Maybe we're having some miscommunication about what is the "module penalty"? Piledriver and Bulldozer had the infuriating quality of producing inferior throughput in some sparsely-threaded applications when the thread scheduler would indiscriminantly load two threads onto the same module. For example, a 4m/8t Bulldozer running an application that spawned four threads would run significantly faster if one thread could be allocated to each module instead of allowing two threads per module (or something similar) for any significant amount of time.
SR and XV aren't nearly so bad, as your own comparisons highlight, though there still isn't 100% performance scaling moving from one thread per module to two threads per module. It's a lot closer for SR and XV than it was for Bulldozer, but let's face it, AMD's CMT implementation isn't good enough to boast 100% performance increase. On Cinebench R10, my 7700k manages 84% thread scaling going from ST to MT (4 threads). That's quite good compared to some of the nightmarish scaling in fp apps that happened on Bulldozer.
Of course, it also helps that modern OSes (Linux and Win10 in particular) are much better about scheduling threads on modules than Windows 7 or XP used to be.
In response to SuperPi, I think XV is doing well in that bench due to the cache improvements XV has over SR. And SR was no slouch in Super Pi compared to other AMD chips!
The module penalty is still there, but, yes, it is tiny compared to Bulldozer or Piledriver... but huge compared to not having one at all.

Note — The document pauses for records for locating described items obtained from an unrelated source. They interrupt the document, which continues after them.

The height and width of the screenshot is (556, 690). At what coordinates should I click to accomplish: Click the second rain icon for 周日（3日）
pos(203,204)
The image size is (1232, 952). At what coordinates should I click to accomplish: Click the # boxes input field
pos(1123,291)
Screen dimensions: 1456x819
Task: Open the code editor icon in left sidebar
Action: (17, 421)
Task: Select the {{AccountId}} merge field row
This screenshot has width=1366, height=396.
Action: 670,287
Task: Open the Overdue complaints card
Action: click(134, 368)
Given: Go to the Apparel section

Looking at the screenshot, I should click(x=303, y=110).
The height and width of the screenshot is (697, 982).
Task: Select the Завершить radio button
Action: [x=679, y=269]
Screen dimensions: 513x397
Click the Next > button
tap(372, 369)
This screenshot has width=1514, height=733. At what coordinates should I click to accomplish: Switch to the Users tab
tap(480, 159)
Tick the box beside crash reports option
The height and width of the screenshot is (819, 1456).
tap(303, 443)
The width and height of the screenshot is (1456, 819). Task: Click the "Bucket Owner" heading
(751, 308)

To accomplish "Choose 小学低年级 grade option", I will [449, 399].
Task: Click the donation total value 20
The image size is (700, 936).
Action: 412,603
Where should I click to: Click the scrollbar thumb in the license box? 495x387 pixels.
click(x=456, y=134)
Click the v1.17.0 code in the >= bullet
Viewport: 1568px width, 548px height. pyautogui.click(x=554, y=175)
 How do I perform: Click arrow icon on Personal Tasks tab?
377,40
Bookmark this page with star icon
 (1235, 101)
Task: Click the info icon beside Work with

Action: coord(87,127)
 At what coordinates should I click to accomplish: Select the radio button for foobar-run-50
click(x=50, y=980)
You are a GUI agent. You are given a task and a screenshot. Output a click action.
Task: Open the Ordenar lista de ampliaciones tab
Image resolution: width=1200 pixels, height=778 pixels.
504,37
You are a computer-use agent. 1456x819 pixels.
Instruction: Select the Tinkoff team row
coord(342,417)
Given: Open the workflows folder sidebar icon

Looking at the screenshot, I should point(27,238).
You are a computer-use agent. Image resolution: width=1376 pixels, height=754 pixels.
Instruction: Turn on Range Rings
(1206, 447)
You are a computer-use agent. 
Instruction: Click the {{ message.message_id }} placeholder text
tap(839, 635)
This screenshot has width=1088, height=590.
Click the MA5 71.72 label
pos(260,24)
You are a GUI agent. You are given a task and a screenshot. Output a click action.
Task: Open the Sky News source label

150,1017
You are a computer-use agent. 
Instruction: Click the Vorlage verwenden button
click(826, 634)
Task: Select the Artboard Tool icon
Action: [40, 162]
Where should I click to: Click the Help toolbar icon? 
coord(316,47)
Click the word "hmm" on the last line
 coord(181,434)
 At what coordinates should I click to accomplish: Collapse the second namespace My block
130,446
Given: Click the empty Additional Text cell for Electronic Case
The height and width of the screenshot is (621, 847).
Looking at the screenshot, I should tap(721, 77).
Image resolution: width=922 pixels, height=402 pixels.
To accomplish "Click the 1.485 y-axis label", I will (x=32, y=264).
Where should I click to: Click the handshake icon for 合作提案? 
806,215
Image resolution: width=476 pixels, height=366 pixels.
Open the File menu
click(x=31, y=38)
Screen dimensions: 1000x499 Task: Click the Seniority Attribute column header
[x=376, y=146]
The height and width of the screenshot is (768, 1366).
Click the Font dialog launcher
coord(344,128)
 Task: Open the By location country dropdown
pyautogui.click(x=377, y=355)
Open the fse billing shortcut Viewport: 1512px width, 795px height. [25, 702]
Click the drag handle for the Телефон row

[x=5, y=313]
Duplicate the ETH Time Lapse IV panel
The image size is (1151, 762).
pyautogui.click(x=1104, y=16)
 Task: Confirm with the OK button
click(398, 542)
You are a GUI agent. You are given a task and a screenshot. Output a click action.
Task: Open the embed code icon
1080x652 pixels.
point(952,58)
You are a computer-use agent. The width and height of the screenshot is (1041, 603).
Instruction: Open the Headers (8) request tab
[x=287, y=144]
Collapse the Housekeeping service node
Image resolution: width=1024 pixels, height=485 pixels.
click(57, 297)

A little rundown of the difference I calculated (using Phenom II X4 scaling values):
Code:
Bench | x4 XV | x4 NoMod | Improvement
CB R10 | 7708 | 8378 | 8.7%
CB R11.5| 2.99 | 3.26 | 9.0%
CB R15 | 258 | 298 | 15.5%
GeekInt | 7935 | 8406 | 5.9%
GeekFPU | 6474 | 7312 | 12.9%
3dPM | 153 | 195 | 27.4%
7-zip | 9055 | 9644 | 6.5%
This also includes some cache penalties (L3, mostly), which probably impacts 3dPM more than anything else, but should only be a small part of the rest of the results. In any event, we'd never really expect 100% scaling, 90% is quite decent. I have some code designed to scale to the highest degree possible, and it scales 100.2%. Yeah, figure that one out, LOL!*
SuperPi is definitely a sweet spot for XV. It gains more than almost anything else.
*There's a fixed-cost for n-cores, so once you get enough threads going, they overwhelm the cost to execute in one thread and scale better and better. With synthetic loads, Intel's HT can have 100% scaling - giving me 802% more performance than with just one thread.